DOI disrupts prepulse inhibition of startle in rats via 5-HT2A receptors in the ventral pallidum.

Serotonin (5-HT)2A receptors are known to be involved in prepulse inhibition of the startle response (PPI), a measure of sensorimotor inhibition that is deficient in schizophrenia, Huntington's disease, and obsessive compulsive disorder. In the present studies, the localization of the 5-HT2A receptors responsible for modulating PPI was investigated using central injections of the hallucinogenic 5-HT2 agonist DOI and the novel 5-HT2A antagonist MDL 100,907. 5-HT2A receptors are densely localized in the nucleus accumbens (NAC) and the ventral pallidum (VP), areas known to be important components of neural circuitry that mediates the ventral forebrain modulation of PPI. In the present studies, it was found that the infusion of DOI (0.0-5.0 microg/0.5 microl) into the VP disrupted PPI without having effects on startle reactivity.

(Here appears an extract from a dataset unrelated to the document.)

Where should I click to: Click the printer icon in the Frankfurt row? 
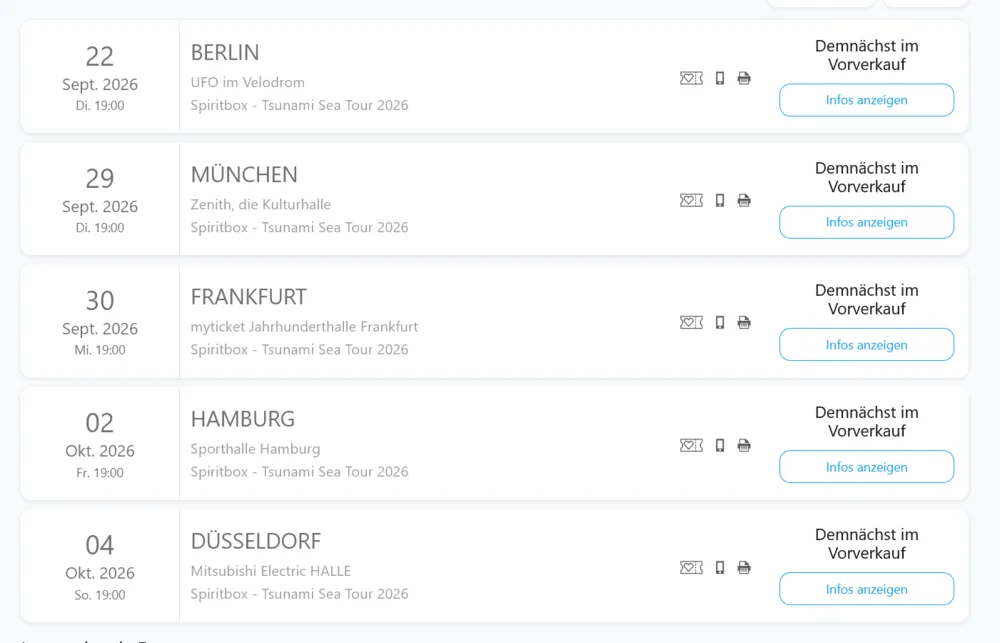(744, 322)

In contrast, similar infusions into the NAC had no effect on PPI or startle reactivity. The infusion of MDL 100,907 into the VP was found to increase PPI by itself and to attenuate the PPI-disruptive effects of systemically administered DOI. It is concluded that 5-HT2A receptors within the VP are important for the modulation of PPI, presumably through interactions at intrinsic GABAergic or cholinergic interneurons.